How, then, does a self-professed child sex offender have works on display across major Australian galleries and libraries, with no word of warning or context provided the average visitor? Aestheticism is one answer given. In an ABC News report calling attention to Donald Friend’s portrait hanging in the Tweed Gallery, director Susi Muddiman said, “Fundamentally it is not the gallery’s role to make a moral judgement on the work of artists,” and also cited the fact that other institutions around the country elevated and displayed his works. The public felt differently. Shortly after the ABC article was published the portrait was removed and “the official line differs as to the reason”. So then a new question has arisen: is it the sole discretion of a director of a gallery to choose which moral questions to address or answer? And does it make a difference if that gallery is publicly funded?

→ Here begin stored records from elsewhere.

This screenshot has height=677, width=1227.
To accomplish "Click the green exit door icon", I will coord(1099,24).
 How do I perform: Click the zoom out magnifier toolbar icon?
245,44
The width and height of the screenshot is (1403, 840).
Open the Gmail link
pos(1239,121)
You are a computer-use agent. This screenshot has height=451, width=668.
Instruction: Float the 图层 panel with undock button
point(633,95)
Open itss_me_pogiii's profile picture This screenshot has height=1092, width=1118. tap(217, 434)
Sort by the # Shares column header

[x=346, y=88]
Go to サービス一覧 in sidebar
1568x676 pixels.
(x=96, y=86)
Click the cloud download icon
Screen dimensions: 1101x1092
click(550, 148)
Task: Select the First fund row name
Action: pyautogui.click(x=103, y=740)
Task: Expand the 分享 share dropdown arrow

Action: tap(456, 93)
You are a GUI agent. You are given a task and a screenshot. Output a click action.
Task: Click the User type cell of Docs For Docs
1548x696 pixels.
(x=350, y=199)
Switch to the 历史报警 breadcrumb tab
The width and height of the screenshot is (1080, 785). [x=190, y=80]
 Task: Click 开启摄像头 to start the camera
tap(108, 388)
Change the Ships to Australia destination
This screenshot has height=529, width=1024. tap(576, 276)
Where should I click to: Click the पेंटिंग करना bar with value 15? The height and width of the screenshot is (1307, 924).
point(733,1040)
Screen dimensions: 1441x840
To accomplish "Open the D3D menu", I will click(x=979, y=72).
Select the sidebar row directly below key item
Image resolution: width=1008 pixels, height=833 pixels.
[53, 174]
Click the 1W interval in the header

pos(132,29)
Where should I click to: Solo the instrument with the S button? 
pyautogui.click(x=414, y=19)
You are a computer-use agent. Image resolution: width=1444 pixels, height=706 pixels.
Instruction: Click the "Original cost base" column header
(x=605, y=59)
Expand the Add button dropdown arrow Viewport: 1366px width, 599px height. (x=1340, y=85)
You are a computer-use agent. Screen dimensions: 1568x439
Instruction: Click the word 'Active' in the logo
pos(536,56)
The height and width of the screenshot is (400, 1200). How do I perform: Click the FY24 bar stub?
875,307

Artworks have narratives that can – and should – change over time, even posthumously. An exciting dialogue can occur when given the space. The recent Robert Mapplethorpe exhibition at the Art Gallery of New South Wales featured his controversial photography series depicting nude African-American men, but also included cards and walls with information about why it is considered racial fetishism and morally questionable. Art chosen to hang in a major national gallery is inherently celebrated and affirmed, but that does not mean it cannot also be questioned and contextualised.

This is sometimes referred to as ‘the asterisk’ approach. The work is not censored. The artist is not struck from the record. The art world doesn’t get to feel like it’s solving a social problem by no longer facing its ugly reflection.

So it would seem there are three options for the art world to choose from when #MeToo meets an artist. Complaints of misconduct can be ignored or denied, but only for so long, until the public come knocking demanding action. Works can be removed from display, but then the problems they represent are also hidden from sight, and the progression of art history through society and time is lost, and we do risk verging upon censorship in certain circumstances. The third option is the hardest and requires the most patience and nuance: engage. What text needs to sit under that asterisk, and who should write it? How can we elevate silenced voices in gallery spaces so that the inequalities that allowed these instances of misconduct to happen are not allowed to fester, implicitly encouraged?

Then, at the end of the day, the question becomes simple again: what kind of art world do we want to live and work in?

Bri Lee is a writer and editor. Her first book, a memoir, Eggshell Skull was published in May 2018. In 2016 Bri was the recipient of the inaugural Kat Muscat Fellowship, and in 2017 was one of Griffith Review’s Queensland writing fellows. She is the founding editor of the quarterly print periodical Hot Chicks with Big Brains. In 2018 Bri received a Commonwealth Government scholarship and stipend to work on her second book at the University of Queensland. She is qualified to practise law, but doesn’t.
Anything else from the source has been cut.